Concepts
Tracing
Tracing is the process of logging application activity for monitoring and debugging. It consists of two critical components: "traces" and "spans".
- Spans: A span is a specific unit of work within a trace and are characterized by a start and end time. Spans might also contain various optional fields such as input, output, and metadata. For example, a span for a retrieval step may have an input as a user query, output as retrieved documents, and metadata as retrieval parameters.
- Traces: A Trace is a series of spans linked to a single operation, like ingestion or retrieval. For example, a user request that triggers a series of processes in your application forms around a trace. Each trace is marked by a unique ID.

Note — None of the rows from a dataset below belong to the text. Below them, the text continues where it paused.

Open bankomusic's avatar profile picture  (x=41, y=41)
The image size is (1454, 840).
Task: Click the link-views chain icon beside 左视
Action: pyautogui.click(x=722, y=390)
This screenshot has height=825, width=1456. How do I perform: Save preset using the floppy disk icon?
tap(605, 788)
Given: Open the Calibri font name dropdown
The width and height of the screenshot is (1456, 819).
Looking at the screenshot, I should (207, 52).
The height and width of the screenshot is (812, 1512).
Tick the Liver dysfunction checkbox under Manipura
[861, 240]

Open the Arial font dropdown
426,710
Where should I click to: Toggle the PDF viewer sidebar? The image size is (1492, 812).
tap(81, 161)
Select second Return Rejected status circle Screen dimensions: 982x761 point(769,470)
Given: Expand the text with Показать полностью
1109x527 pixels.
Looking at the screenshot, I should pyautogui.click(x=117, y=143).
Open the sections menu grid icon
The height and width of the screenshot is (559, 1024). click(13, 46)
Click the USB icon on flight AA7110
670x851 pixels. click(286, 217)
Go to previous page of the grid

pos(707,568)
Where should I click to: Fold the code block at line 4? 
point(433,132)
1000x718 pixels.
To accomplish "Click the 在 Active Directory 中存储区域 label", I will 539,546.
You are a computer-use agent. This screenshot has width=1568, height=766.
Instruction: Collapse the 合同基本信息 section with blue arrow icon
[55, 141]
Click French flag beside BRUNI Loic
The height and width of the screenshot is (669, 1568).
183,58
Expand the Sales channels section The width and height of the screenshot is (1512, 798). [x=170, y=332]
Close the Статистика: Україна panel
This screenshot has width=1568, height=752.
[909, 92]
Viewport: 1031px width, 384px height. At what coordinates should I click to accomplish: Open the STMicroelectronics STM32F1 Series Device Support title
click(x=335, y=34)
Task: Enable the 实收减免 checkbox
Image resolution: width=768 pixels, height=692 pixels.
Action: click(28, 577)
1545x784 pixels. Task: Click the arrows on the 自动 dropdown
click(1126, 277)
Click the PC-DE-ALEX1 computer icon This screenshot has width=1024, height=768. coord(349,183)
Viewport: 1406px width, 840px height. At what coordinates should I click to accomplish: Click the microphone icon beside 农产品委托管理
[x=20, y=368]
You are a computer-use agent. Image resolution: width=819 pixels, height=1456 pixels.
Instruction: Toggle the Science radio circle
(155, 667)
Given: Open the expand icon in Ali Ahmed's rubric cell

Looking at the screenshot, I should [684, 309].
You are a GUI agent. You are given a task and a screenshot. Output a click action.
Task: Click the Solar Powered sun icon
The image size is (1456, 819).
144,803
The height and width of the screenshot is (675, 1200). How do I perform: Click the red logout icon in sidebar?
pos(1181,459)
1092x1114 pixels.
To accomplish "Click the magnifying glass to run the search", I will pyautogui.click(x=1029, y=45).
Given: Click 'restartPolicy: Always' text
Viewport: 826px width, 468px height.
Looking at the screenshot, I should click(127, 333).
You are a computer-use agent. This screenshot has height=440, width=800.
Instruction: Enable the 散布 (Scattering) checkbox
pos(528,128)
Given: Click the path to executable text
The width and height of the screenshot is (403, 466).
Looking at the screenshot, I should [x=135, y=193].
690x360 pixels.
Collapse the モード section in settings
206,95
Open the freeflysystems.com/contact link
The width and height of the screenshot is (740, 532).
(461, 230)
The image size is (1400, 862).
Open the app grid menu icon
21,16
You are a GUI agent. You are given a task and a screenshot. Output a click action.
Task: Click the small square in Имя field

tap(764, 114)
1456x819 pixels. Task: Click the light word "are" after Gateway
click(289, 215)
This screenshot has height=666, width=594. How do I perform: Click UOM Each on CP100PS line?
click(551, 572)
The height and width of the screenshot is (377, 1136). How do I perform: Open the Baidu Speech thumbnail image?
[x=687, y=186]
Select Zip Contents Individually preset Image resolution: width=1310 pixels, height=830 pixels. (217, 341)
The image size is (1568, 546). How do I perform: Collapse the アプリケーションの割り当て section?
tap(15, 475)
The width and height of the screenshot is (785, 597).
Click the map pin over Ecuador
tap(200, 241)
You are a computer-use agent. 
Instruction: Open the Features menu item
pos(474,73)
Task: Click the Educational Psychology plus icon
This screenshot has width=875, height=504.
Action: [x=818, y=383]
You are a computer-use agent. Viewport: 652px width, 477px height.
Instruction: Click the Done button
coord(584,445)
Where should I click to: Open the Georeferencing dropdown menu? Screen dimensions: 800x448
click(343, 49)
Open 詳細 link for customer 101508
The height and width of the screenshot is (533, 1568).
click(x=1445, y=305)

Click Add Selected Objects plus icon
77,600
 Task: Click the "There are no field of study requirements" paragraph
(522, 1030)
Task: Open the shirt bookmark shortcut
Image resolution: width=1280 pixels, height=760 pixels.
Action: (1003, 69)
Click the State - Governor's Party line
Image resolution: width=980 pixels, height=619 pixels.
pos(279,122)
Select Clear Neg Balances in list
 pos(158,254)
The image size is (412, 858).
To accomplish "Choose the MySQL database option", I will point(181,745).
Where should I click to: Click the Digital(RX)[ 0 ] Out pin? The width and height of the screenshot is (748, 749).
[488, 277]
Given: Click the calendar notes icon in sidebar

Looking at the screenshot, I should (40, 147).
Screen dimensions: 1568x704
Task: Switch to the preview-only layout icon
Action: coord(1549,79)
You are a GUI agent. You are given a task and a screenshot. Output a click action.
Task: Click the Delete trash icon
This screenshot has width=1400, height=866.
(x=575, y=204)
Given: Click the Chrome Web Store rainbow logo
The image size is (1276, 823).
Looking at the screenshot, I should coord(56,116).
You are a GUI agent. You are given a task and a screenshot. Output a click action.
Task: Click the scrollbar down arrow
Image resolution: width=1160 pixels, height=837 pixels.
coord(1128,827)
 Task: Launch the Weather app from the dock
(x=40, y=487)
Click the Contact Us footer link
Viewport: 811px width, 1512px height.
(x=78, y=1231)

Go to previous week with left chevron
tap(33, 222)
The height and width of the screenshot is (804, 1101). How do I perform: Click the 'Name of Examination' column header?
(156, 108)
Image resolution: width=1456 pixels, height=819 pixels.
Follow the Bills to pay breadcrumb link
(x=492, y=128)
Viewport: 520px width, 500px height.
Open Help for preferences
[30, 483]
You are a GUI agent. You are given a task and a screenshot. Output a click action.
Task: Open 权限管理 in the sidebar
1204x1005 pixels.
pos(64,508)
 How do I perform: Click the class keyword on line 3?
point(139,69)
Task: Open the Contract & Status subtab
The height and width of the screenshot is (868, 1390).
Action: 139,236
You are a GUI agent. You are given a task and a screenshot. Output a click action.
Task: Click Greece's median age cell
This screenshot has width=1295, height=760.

RAG Workbench provides auto-instrumentation for LangChain and LlamaIndex, and a wrapper for OpenAI. We auto-generate traces for code that uses these libraries so you don't have to worry about setting up tracing. Check out our RAG Workbench Cookbook for these examples.
Parameter Set
A Parameter Set is a dictionary of key parameters, such as chunk size or k, that define the behavior of your RAG system. These parameters serve as the adjustable knobs that you can tune and test to optimize your RAG system's performance. In RAG Workbench, the parameter set used for each evaluation run is clearly displayed. This allows for easy comparison of different evaluation runs with varying parameter sets, enabling you to identify the optimal set of parameters for your RAG system.
Evaluation Metrics
Evaluation Metrics (aka Evaluators) allow you to measure the quality of LLM-generated results. These functions can take in various inputs including the generated response, ground truth data, context, etc. and typically output a numeric score from 0 to 1.
Test Set
Test Sets are collections of data used to evaluate the performance of your RAG system. They provide a standardized set of inputs, LLM-generated outputs, and if available, ground truth answers to assess how well your RAG system generates responses. Each example within a Test Set is called a Test Case. A Test Set must contain inputs (example: user questions to your RAG System). The outputs (response from the RAG system) and the ground truth answers are optional fields.
Evaluation Set
An Evaluation Set is your test set with evaluation metrics. Evaluation sets are generated after running evaluators on a Test Set. Within the RAG Workbench UI, you can view all your Evaluation Sets in the Evaluation Console. Each row in this table represents a unique evaluation set featuring aggregate metrics for that set. Click into a Evaluation Set to see the individual evaluation metrics for each test case.
Logging
Logging allows you to annotate a Trace with important information for troubleshooting and debugging. Your log statements are tied to a Trace which makes it easy to collect and analyze important information quickly and systematically. You can use logging to understand user behavior, streamline debugging, and identify areas of improvement for your RAG system.
User Feedback
User Feedback is the feedback responses (ex. 👍/👎) obtained from end users, highlighting the performance and and areas of improvement of your application. RAG Workbench allows you to incorporate user feedback into your trace, providing valuable insights into how users perceive the performance your RAG system.